▸ **Work item**
Scan the records that follow, and whenever a line has the word "lite", copy it.

▸ **The records**
☆ ☆ ☆ ☆ ☆ ☆ ☆

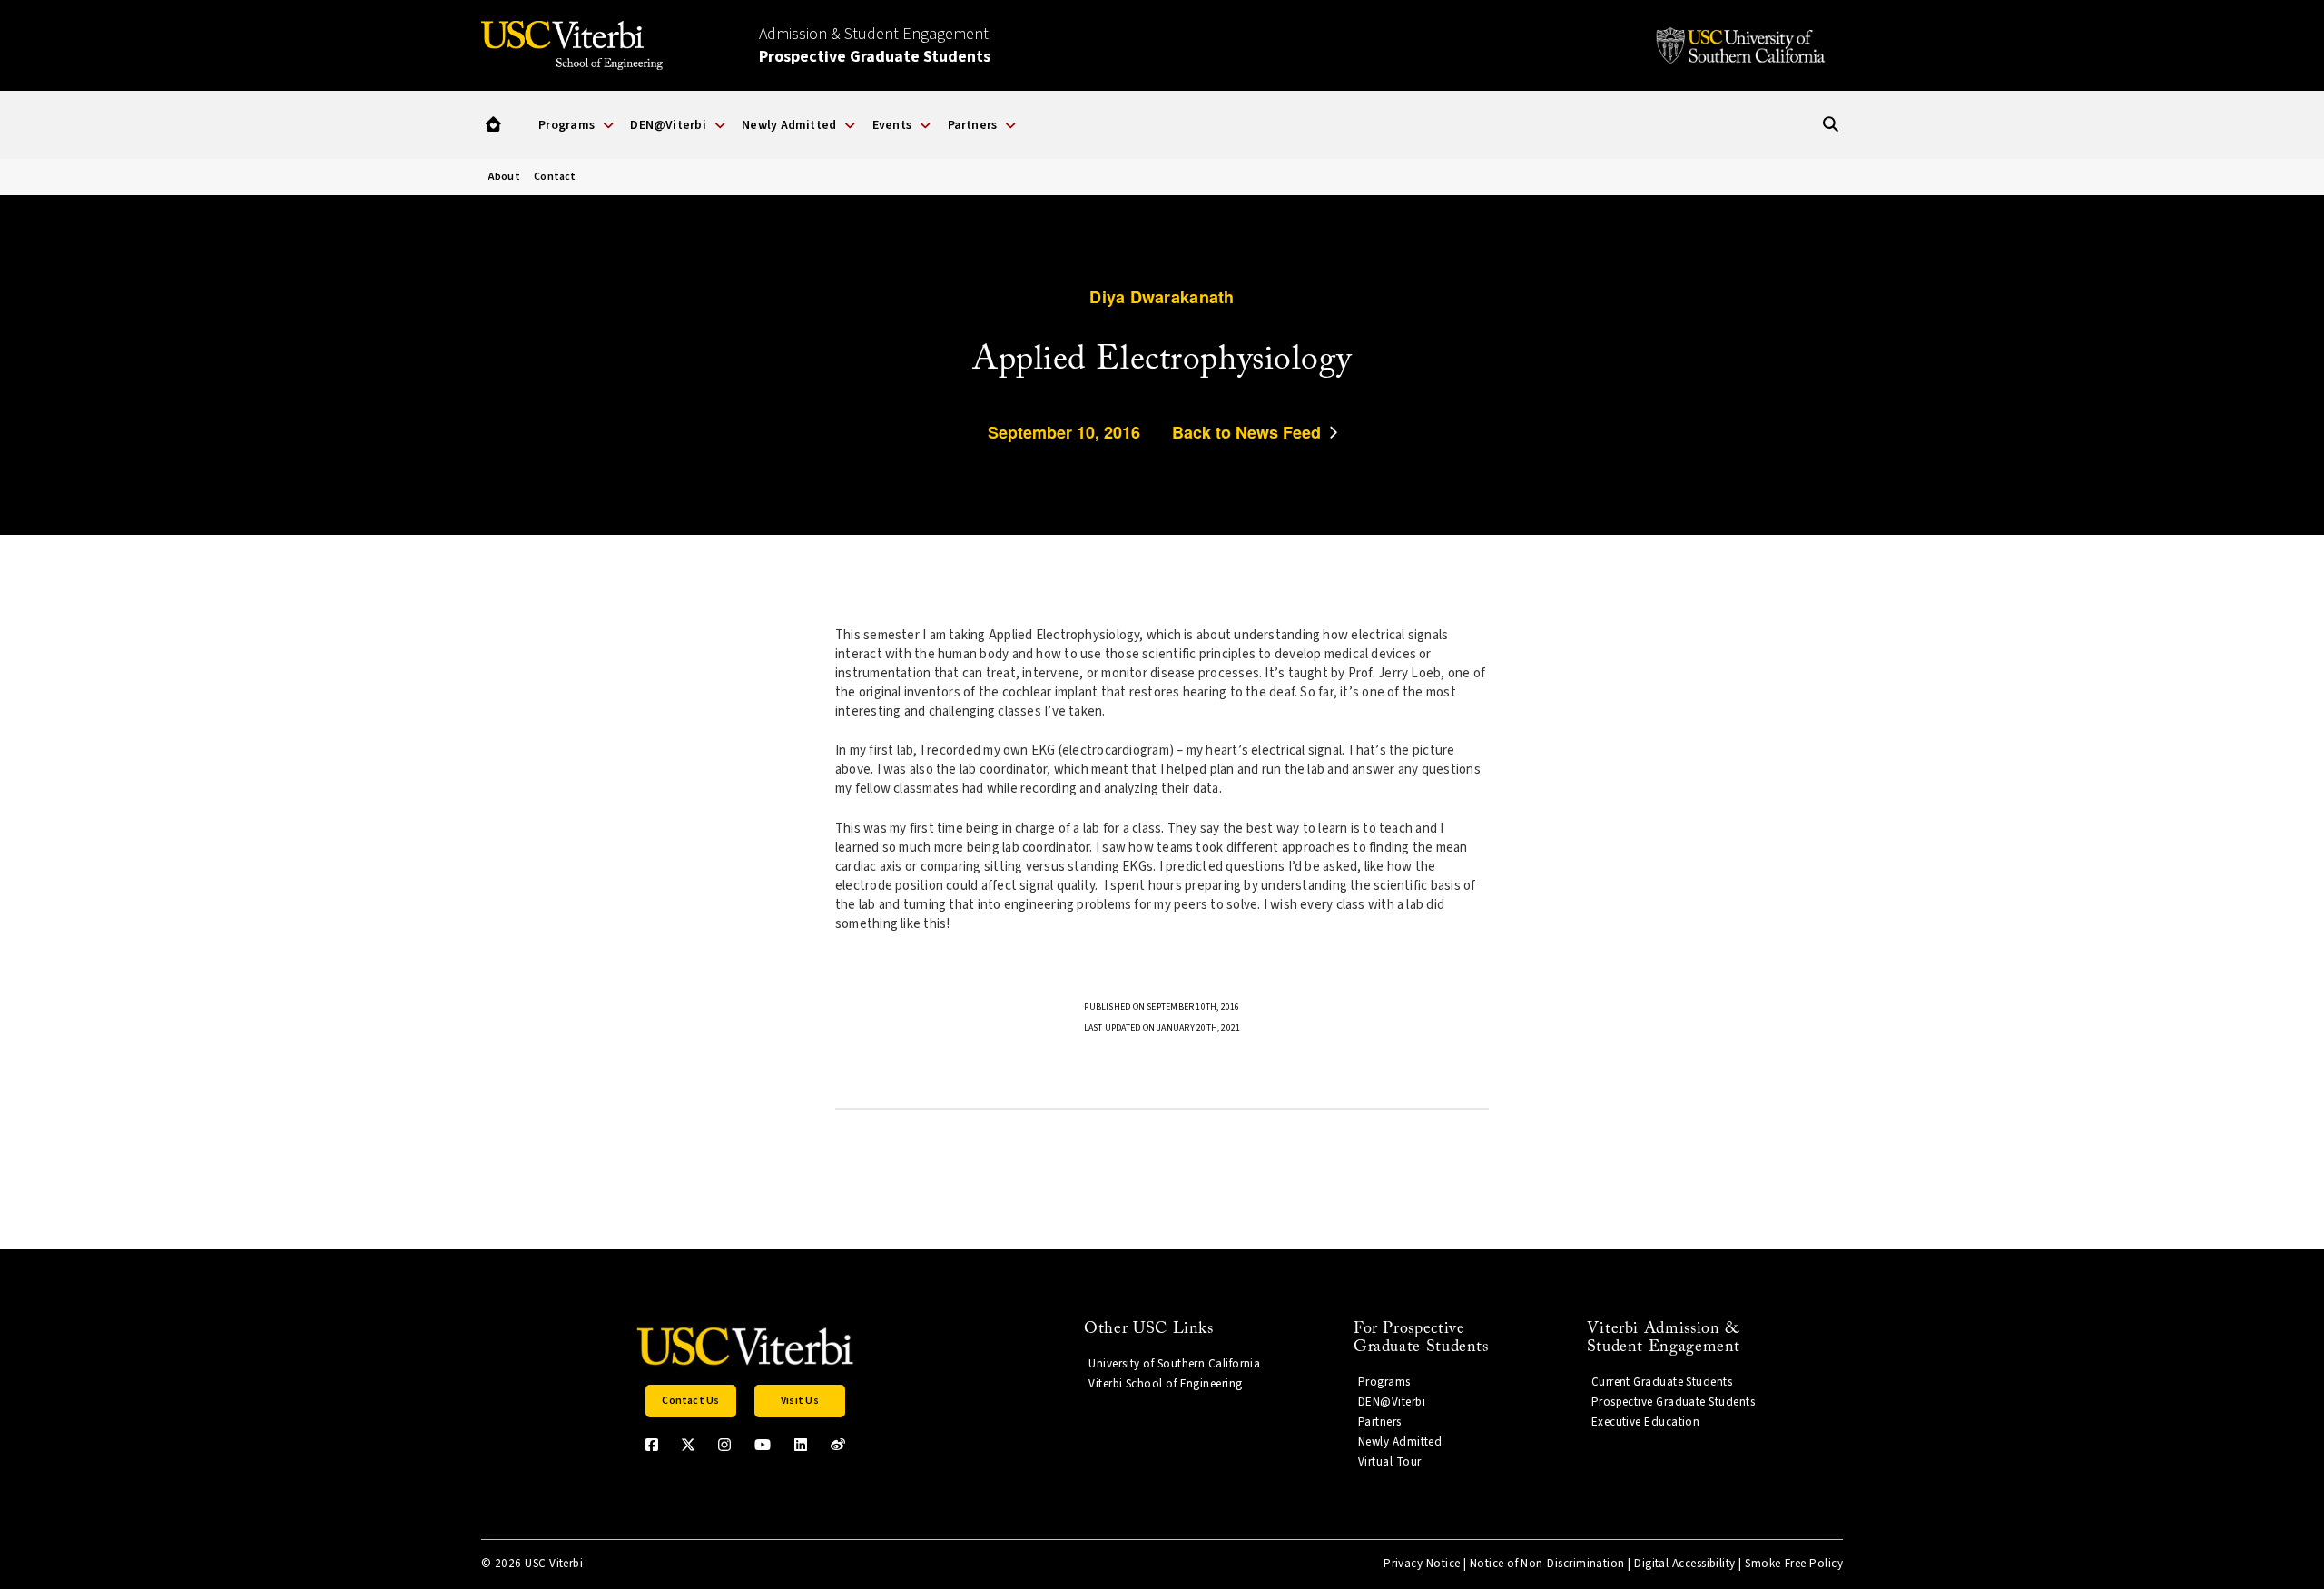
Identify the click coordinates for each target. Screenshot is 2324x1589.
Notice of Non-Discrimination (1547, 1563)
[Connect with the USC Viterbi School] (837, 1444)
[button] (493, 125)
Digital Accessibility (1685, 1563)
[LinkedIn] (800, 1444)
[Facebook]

☆ ☆ ☆ ☆ ☆ ☆ ☆

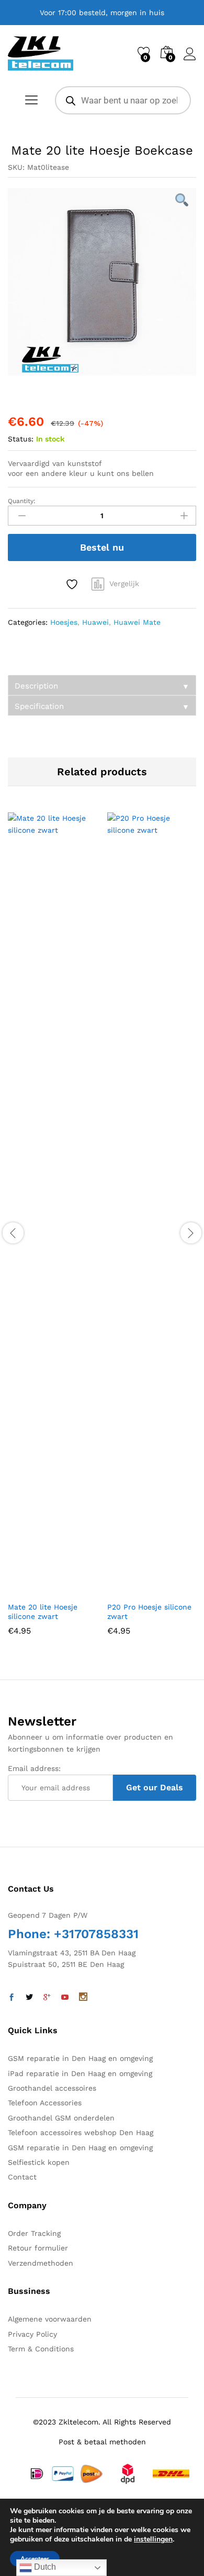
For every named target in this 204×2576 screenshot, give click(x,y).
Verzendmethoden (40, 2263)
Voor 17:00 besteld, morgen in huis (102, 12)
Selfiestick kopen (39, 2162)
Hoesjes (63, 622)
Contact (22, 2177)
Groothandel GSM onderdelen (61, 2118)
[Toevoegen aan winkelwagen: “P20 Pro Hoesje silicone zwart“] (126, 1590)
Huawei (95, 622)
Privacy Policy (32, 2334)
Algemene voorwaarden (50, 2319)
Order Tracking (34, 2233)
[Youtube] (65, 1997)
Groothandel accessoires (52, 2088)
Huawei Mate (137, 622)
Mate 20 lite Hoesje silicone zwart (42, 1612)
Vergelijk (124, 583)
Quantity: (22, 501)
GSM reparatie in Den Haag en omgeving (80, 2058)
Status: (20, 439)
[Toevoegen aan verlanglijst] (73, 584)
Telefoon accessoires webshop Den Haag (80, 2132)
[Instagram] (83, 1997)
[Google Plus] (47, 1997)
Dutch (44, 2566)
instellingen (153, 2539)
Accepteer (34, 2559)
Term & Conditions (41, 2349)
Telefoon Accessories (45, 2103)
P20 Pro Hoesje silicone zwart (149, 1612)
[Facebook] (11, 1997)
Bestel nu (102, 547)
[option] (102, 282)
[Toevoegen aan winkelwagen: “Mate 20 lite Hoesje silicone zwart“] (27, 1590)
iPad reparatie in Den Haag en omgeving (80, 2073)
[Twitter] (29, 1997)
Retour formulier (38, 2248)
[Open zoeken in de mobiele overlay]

☆ ☆ ☆ ☆ ☆ ☆ ☆

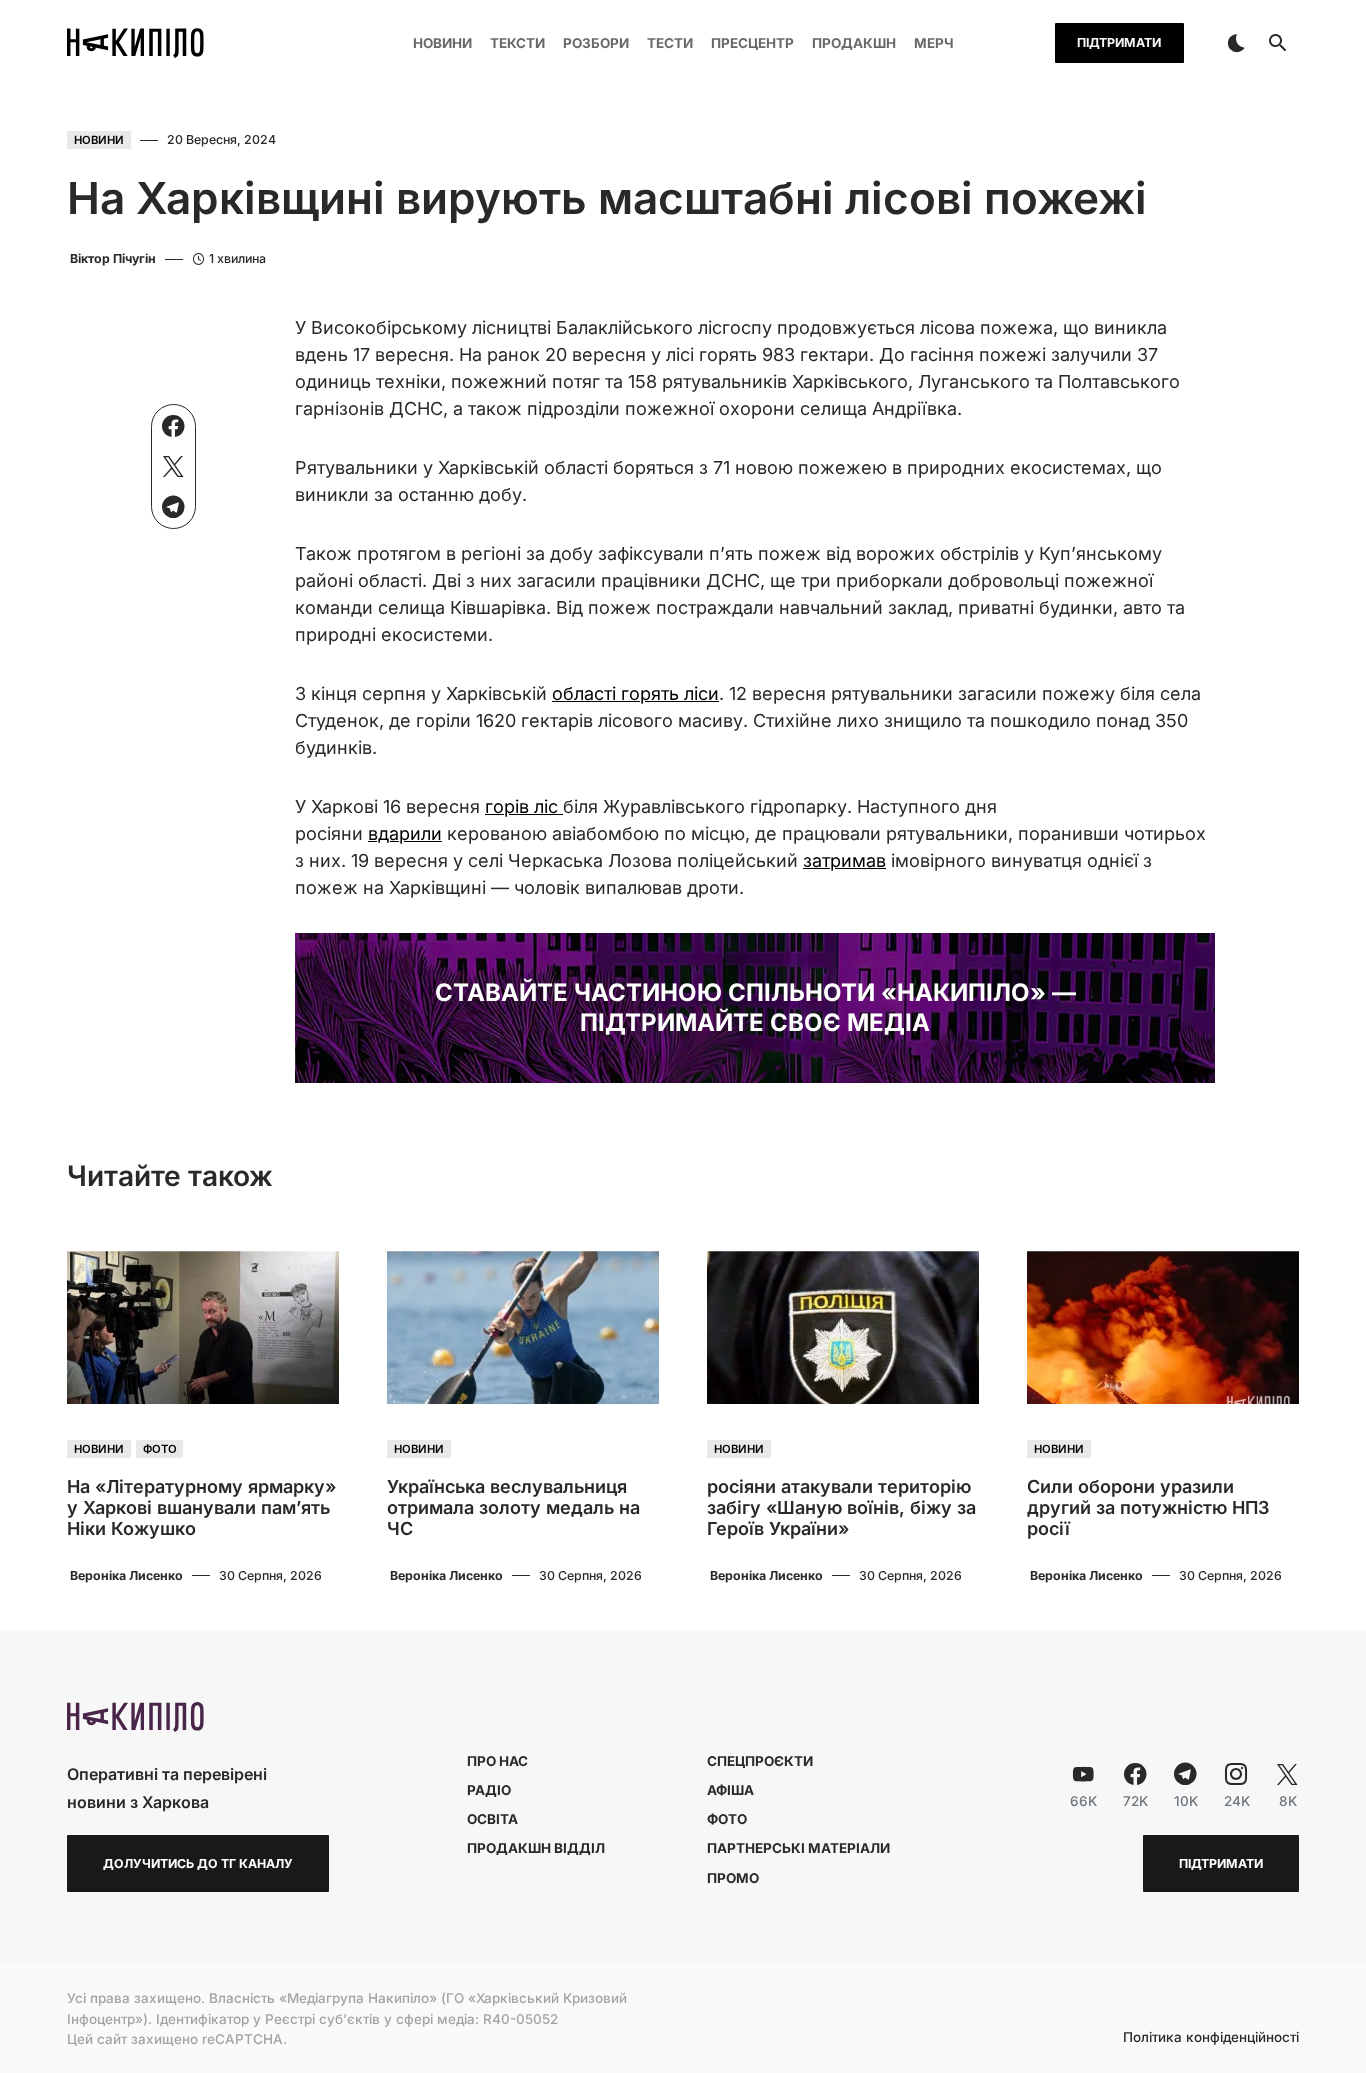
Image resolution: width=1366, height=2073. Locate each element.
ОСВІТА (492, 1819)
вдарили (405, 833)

☆ ☆ ☆ ☆ ☆ ☆ ☆

▸ **Answer for the task**
Mate 20 lite Hoesje silicone zwart (42, 1612)
[Toevoegen aan winkelwagen: “Mate 20 lite Hoesje silicone zwart“] (27, 1590)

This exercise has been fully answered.